Cancer Journal #44 August 9

 


Mowing the Lawn


I lived the first 14 years of my life in rural Alaska.  Life was not fancy in Alaska in the 1950s.  The land in front of our house (I don’t think it deserved the dignity of being called a yard) never felt the cruel blade of the lawn mower.  Priorities were elsewhere.  


It wasn’t until the mid-1960s when my family moved to the Midwest (In Alaska, we paradoxically referred to it as “Outside”) that I came to know the angry drone of a four stroke lawn mower engine.  I didn’t love it then and I still don’t—either how it sounds or what it represents.  A taste for outdoor tidiness must be acquired at an early age.  I hear “No Mow May,” my heart gladdens.  My neighbor hears the phrase, a look of profound concern comes over his face.  Although our lawn does get mowed, we are haphazard and tardy.  I sense the effort of my neighbor not to pass judgement, good man that he is. 


I drive out in the country and now and then, I see a place that would fit right in in Alaska.  All sorts of stuff around the place, the corpse of a washing machine, the deteriorated remains of a sofa, a spring powered rocking horse that has given its last ride and is now put out to pasture, Palomino weathering into white.  Various other stuff.  And, of course it’s, No Mow Any Time, Anywhere.  I see that place and it feels so right, so like home after long absence.  

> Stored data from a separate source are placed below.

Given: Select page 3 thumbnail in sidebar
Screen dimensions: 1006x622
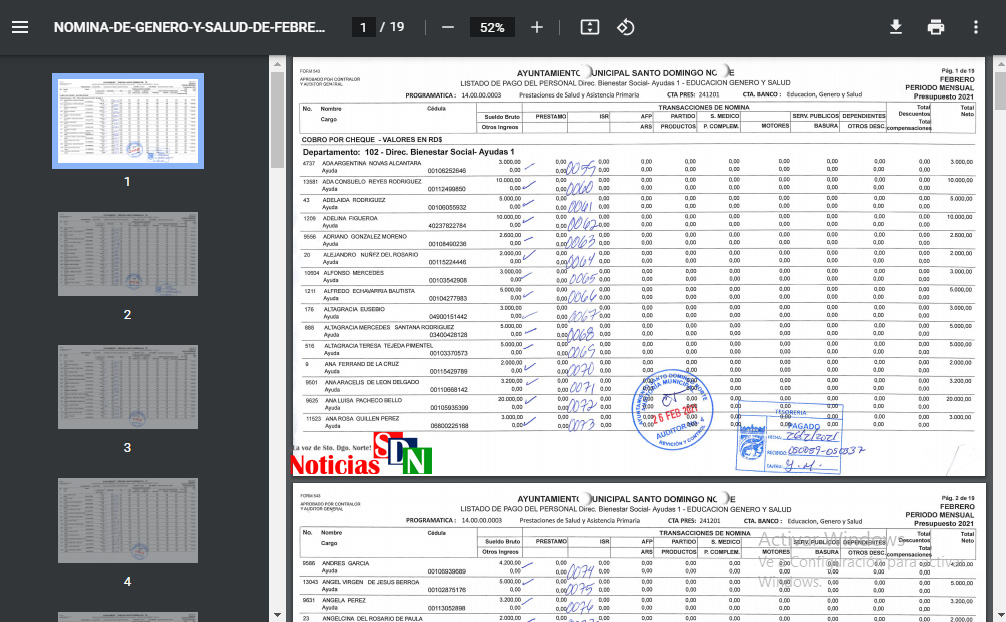Looking at the screenshot, I should click(127, 387).
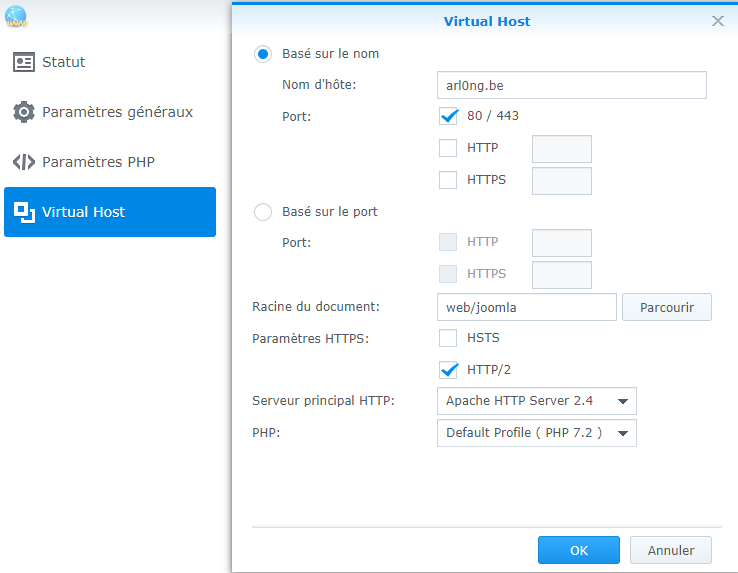Confirm with the OK button
This screenshot has width=738, height=573.
coord(579,550)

I drive further down the road and see a vast expanse of closely cut green uniformity surrounding a house and I ask, “People, what are you doing?”  No evidence that they have a three hole golf course or a croquet set or even badminton.  Just two or three acres of tidy pointlessness.  I'm sure it's there because of a riding lawn mower. This was not the work of a push mower, self propelled or otherwise.  Must be in competition with some snipped Green Acres down the road.


I think of the senseless release of carbon dioxide and global warming but there has to be an Alaskan part of me that is bothered too.  “Get goats, folks!”  That’s the only way grass gets that short where I come from.  And, you know, it looks better with goats.  It just does.

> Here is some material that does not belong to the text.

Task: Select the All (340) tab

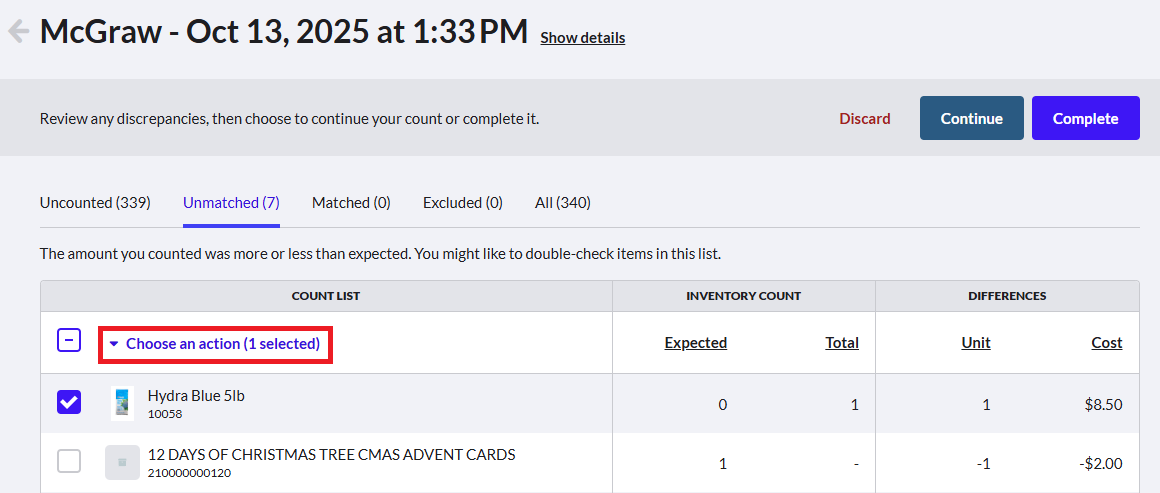Action: tap(563, 203)
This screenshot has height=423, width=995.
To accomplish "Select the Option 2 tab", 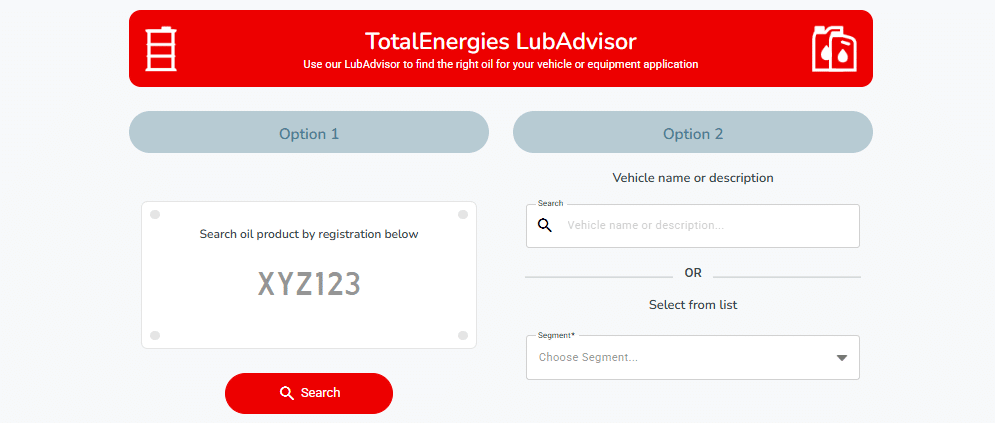I will point(693,133).
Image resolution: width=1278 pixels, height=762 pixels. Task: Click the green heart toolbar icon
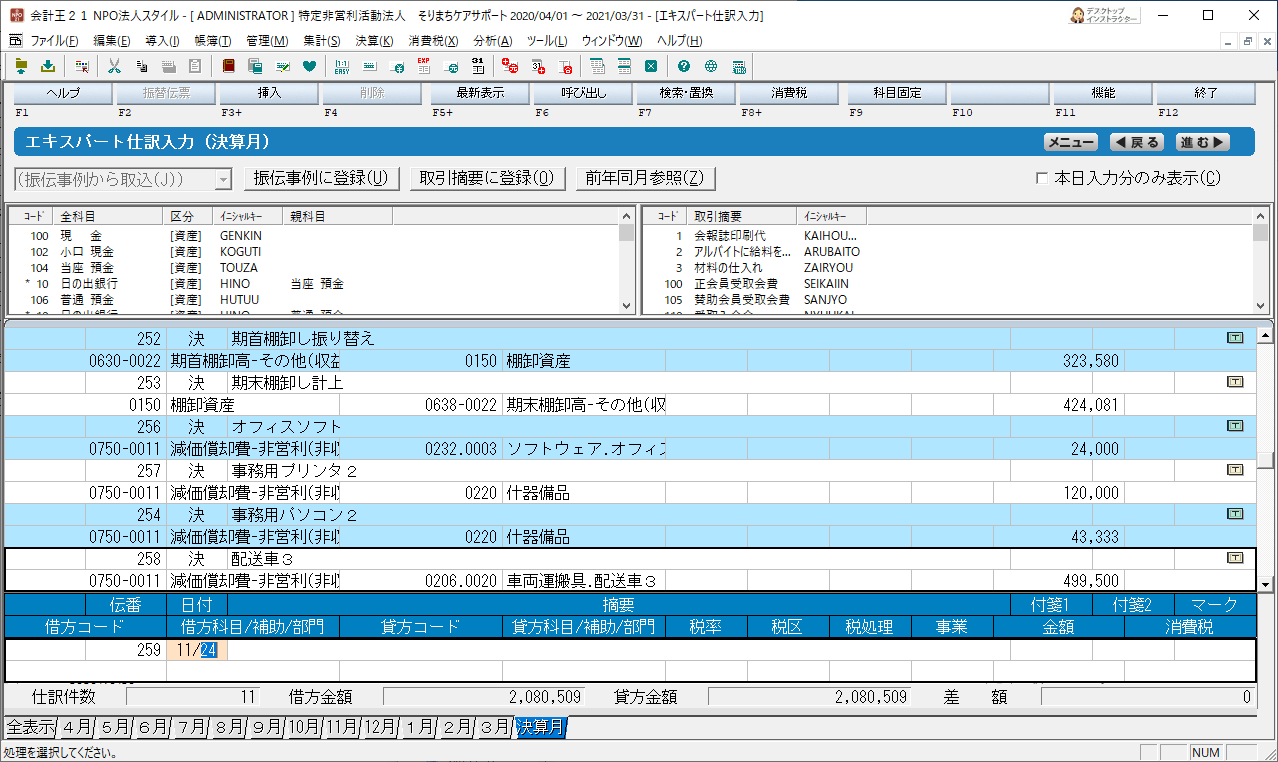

This is what I submitted for my most recent Writer's Group. Some might ask, "What's this got to do with cancer? Well, I put "Cancer" and "Lawn mowing" into Google Search and they reported 14,100,000 hits. You might respond, "That proves very little" and I shrug my shoulders and say, "That's the best I got."


Back when I worked as an Administrative Law Judge, my colleagues would marvel at how lame an argument was that an attorney had made at a hearing. I responded that if you don't have a good argument to make, you make a bad argument. It is in that vein that I report the Google hits. And 14,100,000 is a lot of hits.